┌──

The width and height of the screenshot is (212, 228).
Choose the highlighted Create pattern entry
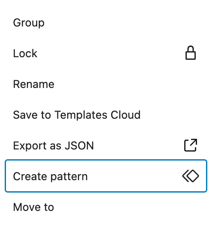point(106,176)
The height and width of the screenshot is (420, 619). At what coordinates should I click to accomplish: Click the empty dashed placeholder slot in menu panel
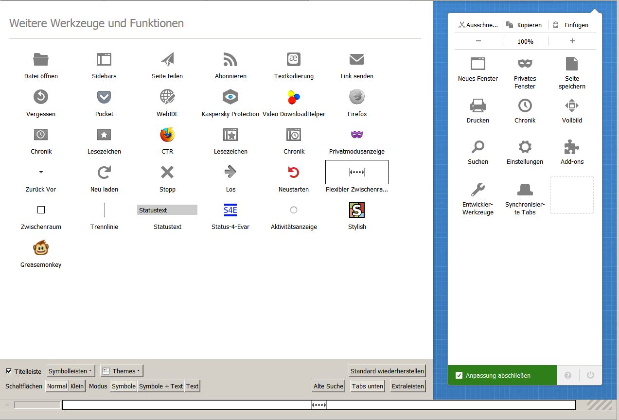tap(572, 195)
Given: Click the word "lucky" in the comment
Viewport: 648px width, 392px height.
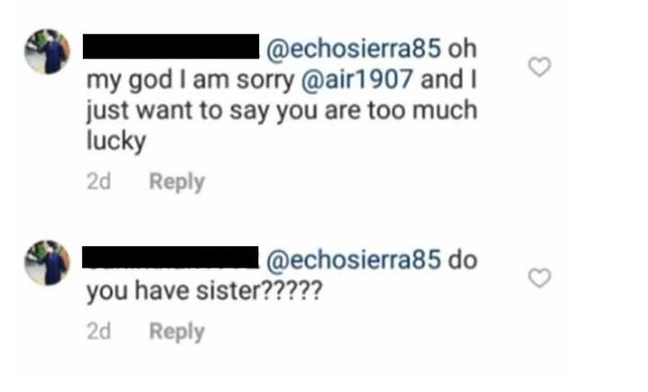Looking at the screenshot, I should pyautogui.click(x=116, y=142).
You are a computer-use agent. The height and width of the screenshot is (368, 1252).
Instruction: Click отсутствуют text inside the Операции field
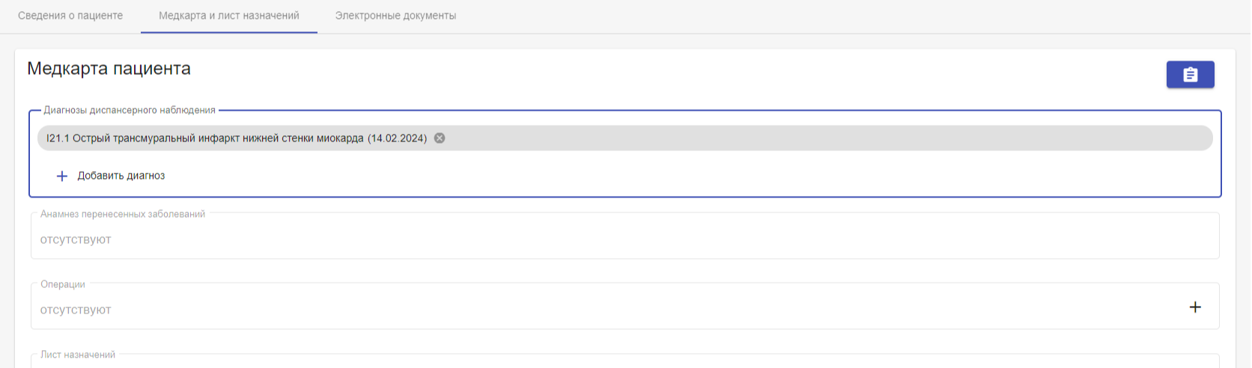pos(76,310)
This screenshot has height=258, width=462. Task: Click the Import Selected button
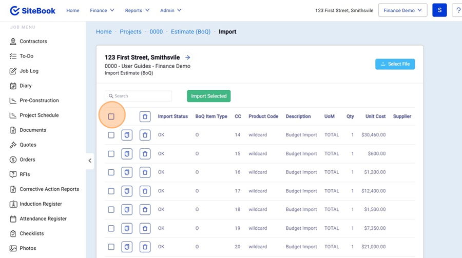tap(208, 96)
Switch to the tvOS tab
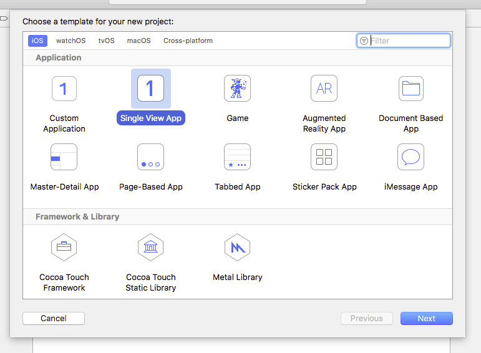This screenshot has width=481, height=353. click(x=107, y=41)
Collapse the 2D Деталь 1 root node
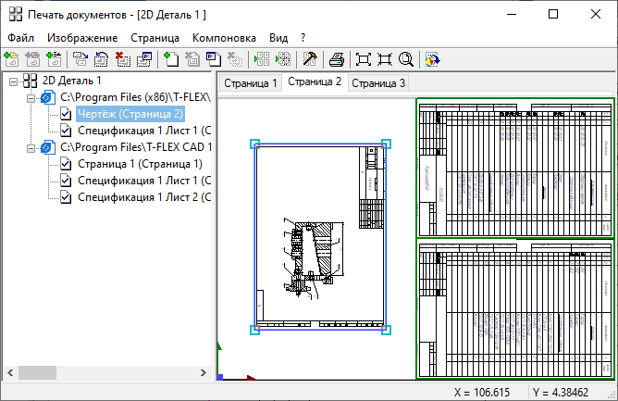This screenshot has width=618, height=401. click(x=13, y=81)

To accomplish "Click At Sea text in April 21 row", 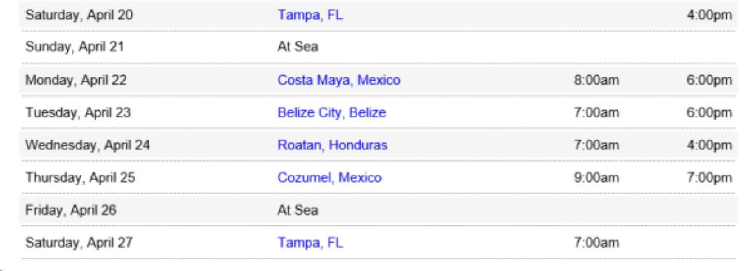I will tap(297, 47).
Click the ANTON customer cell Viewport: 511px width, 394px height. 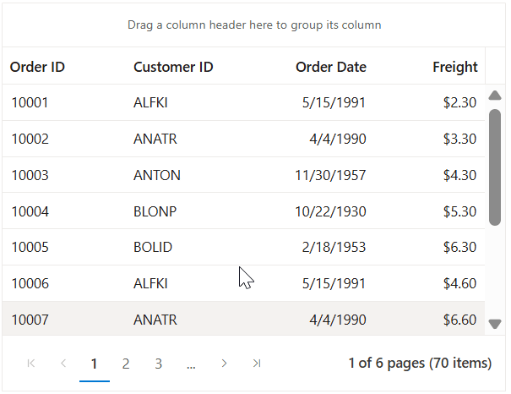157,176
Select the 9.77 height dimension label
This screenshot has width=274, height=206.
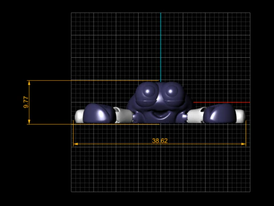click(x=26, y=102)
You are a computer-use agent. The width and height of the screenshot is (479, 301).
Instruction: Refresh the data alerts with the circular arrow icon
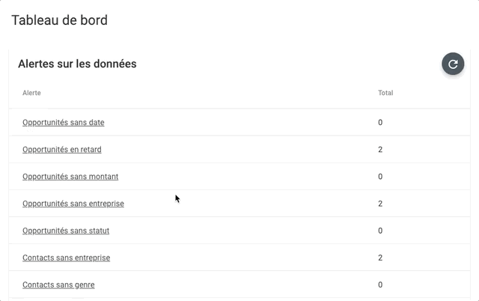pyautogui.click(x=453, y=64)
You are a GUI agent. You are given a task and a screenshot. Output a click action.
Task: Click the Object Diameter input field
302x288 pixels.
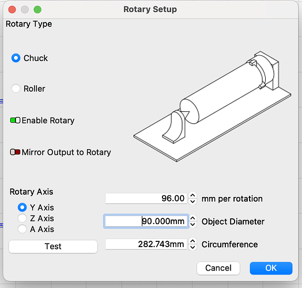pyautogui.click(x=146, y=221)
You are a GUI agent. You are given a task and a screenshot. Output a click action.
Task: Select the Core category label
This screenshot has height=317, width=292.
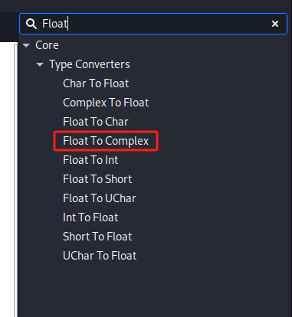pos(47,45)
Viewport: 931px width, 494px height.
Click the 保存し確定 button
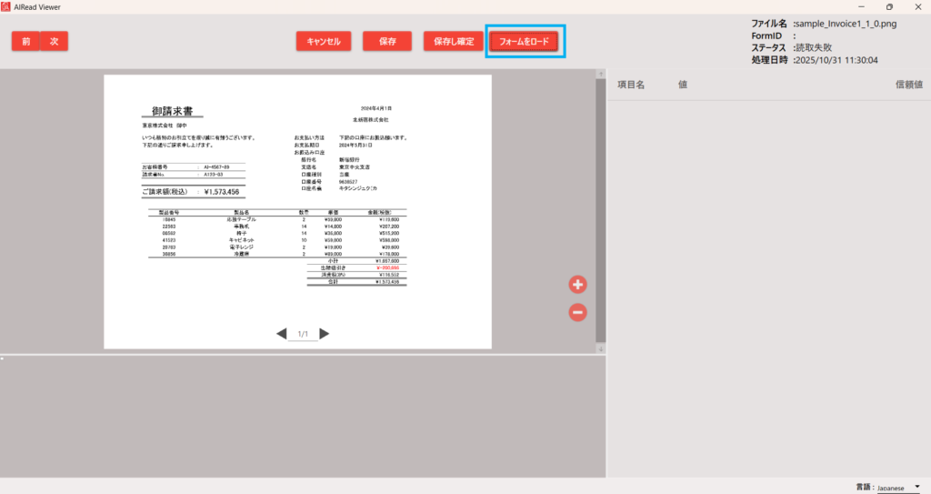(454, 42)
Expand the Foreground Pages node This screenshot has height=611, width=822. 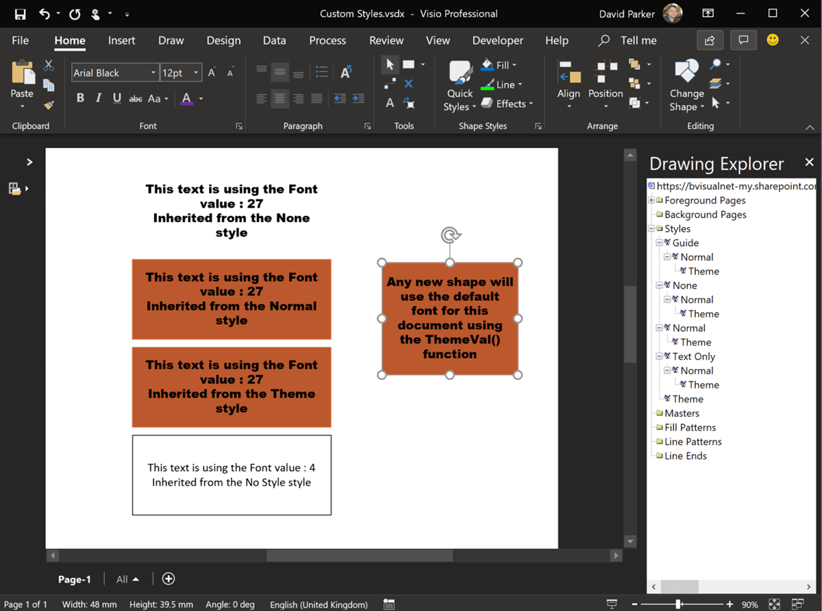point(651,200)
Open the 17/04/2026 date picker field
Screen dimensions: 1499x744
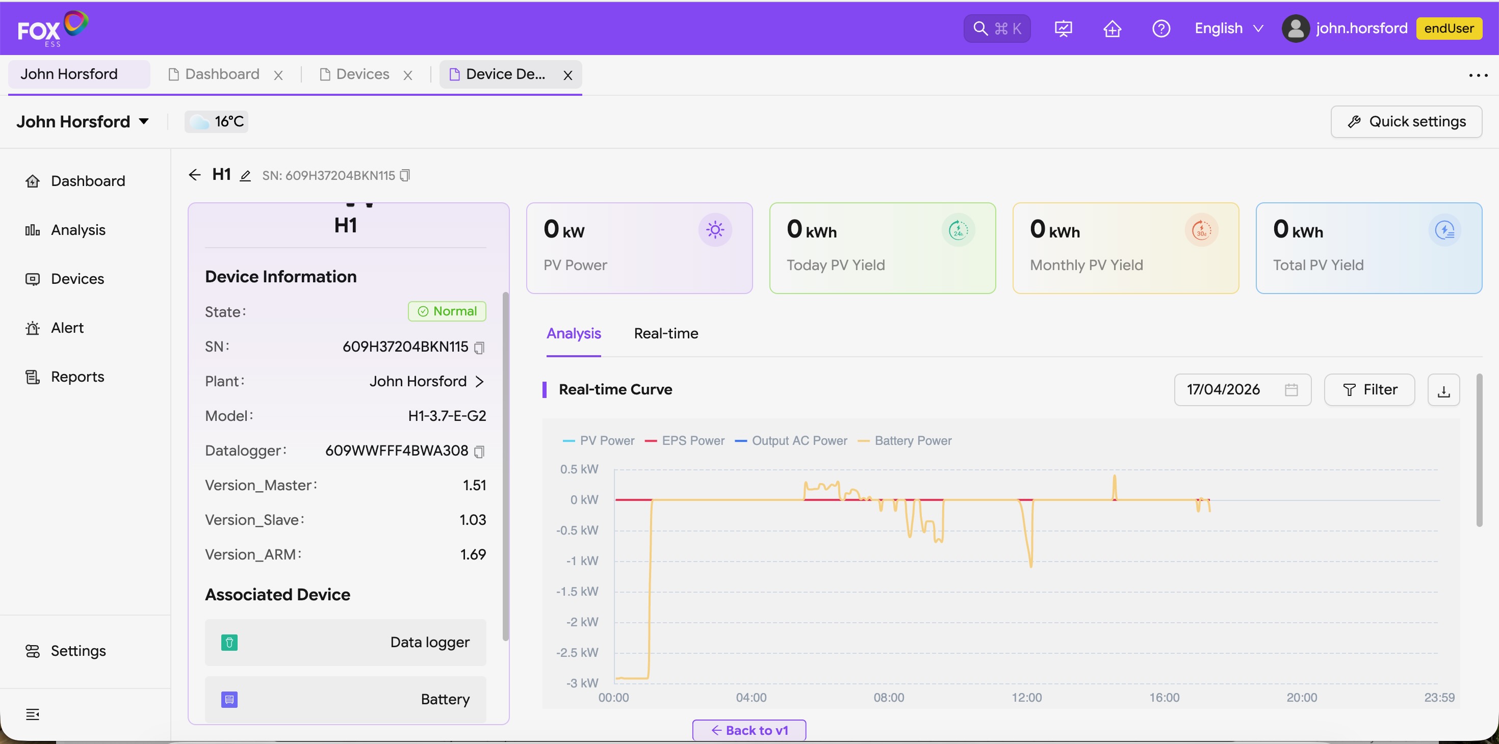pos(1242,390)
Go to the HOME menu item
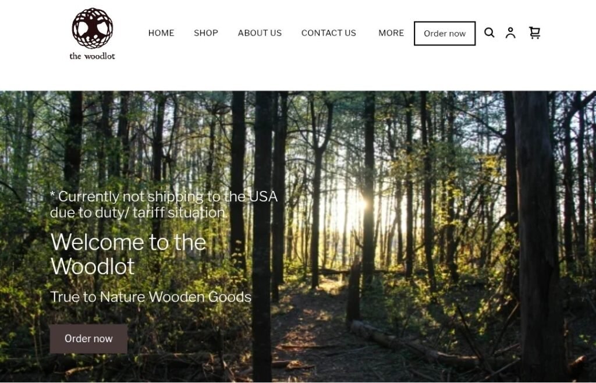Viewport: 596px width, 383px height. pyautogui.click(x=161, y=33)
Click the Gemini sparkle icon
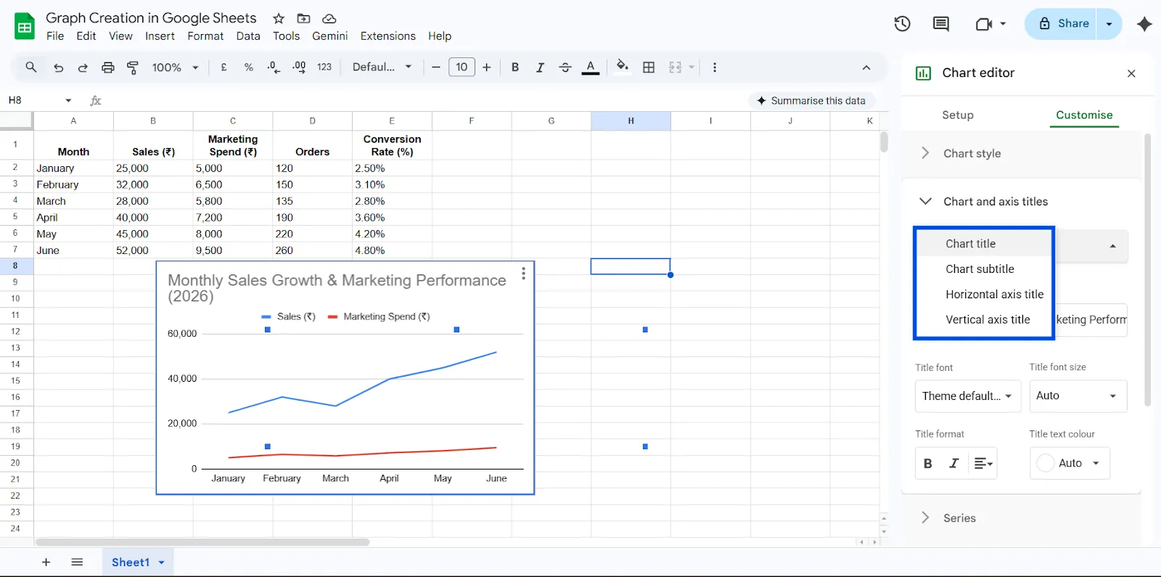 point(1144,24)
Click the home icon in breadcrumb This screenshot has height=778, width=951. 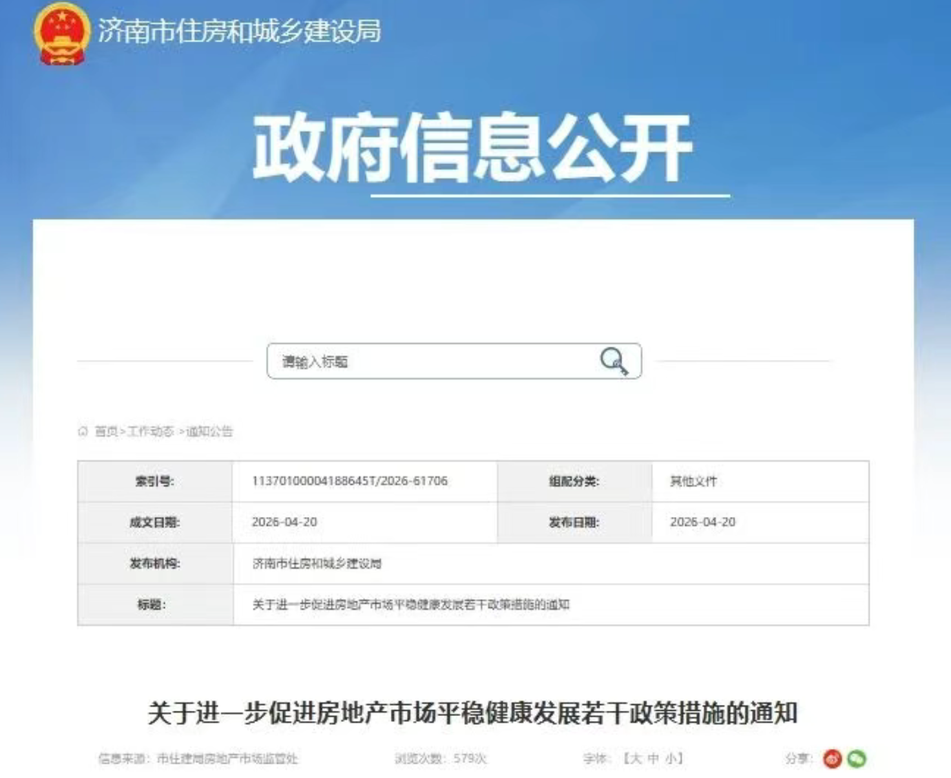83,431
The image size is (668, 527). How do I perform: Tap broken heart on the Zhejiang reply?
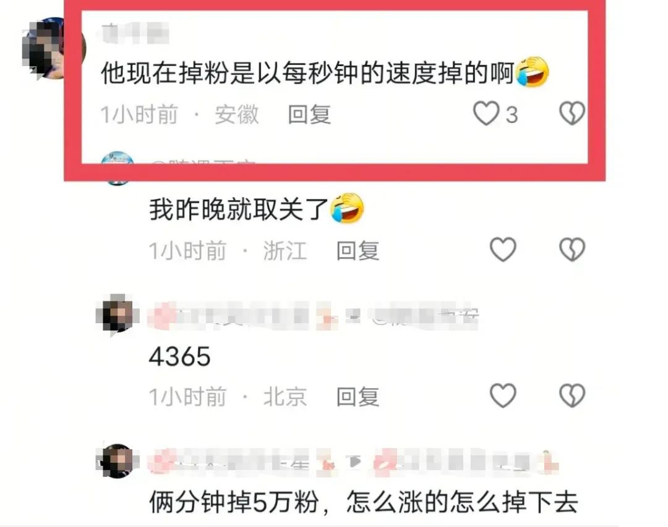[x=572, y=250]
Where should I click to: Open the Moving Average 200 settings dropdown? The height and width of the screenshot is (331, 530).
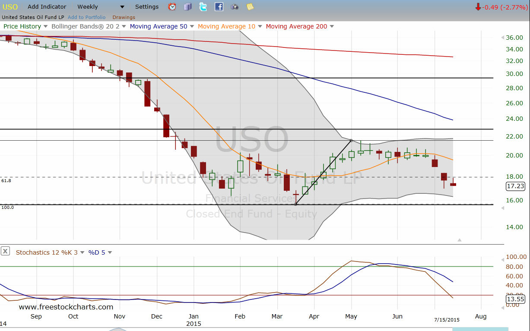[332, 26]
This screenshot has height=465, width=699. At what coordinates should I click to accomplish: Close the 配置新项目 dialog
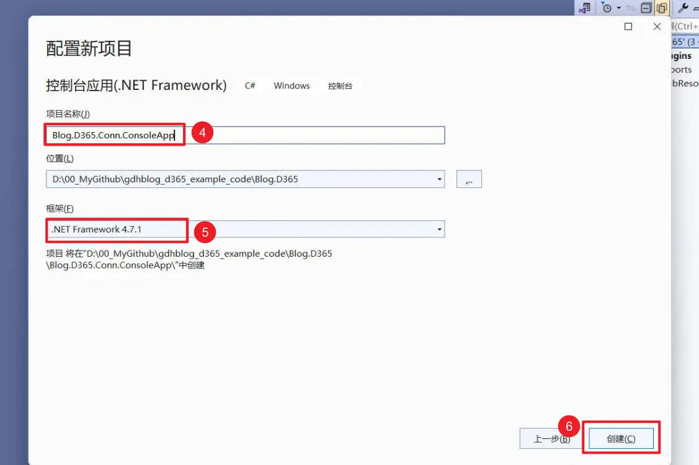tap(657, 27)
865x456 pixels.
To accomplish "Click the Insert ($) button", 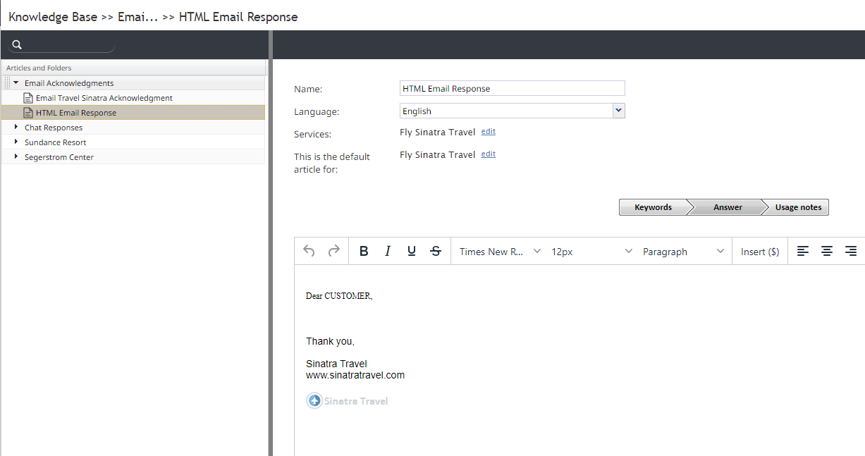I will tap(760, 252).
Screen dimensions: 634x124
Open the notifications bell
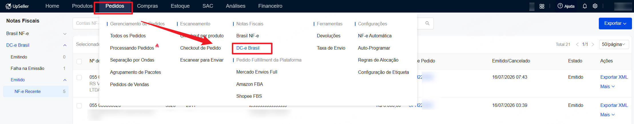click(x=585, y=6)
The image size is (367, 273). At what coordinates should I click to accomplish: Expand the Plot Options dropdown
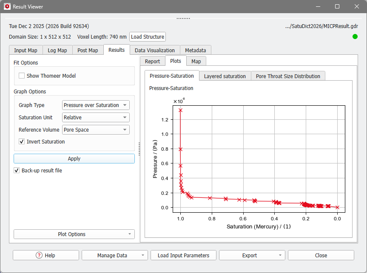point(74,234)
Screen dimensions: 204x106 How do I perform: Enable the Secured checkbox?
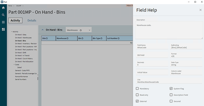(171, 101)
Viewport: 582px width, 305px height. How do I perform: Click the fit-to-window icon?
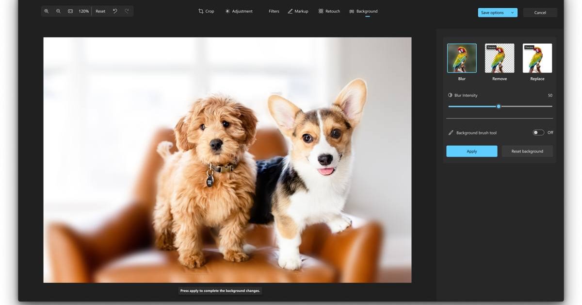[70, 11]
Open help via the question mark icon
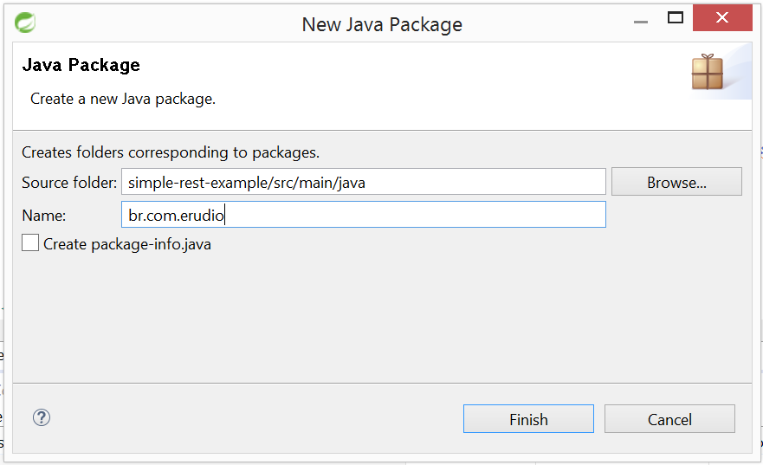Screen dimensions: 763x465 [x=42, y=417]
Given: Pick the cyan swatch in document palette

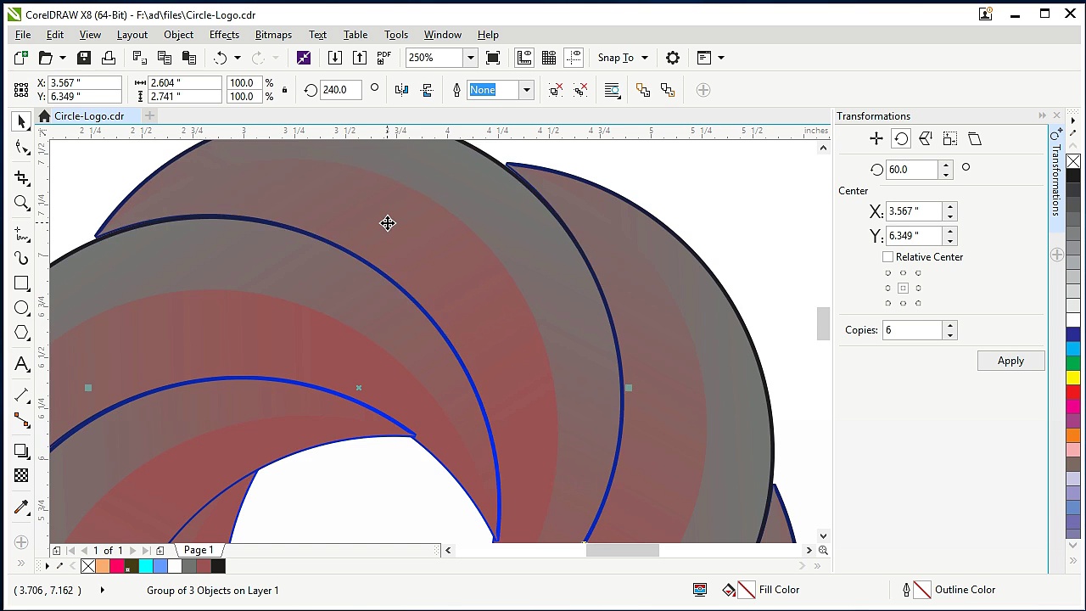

└──

Copy the listing above word for word, starting at the line containing "Given: Click the" and ending at the line containing "pos(76,310)". Leave the pictures out.

Given: Click the word "lucky" in the comment
Viewport: 648px width, 392px height.
Looking at the screenshot, I should pyautogui.click(x=116, y=142).
You are a computer-use agent. The height and width of the screenshot is (368, 1252).
Instruction: Click отсутствуют text inside the Операции field
pos(76,310)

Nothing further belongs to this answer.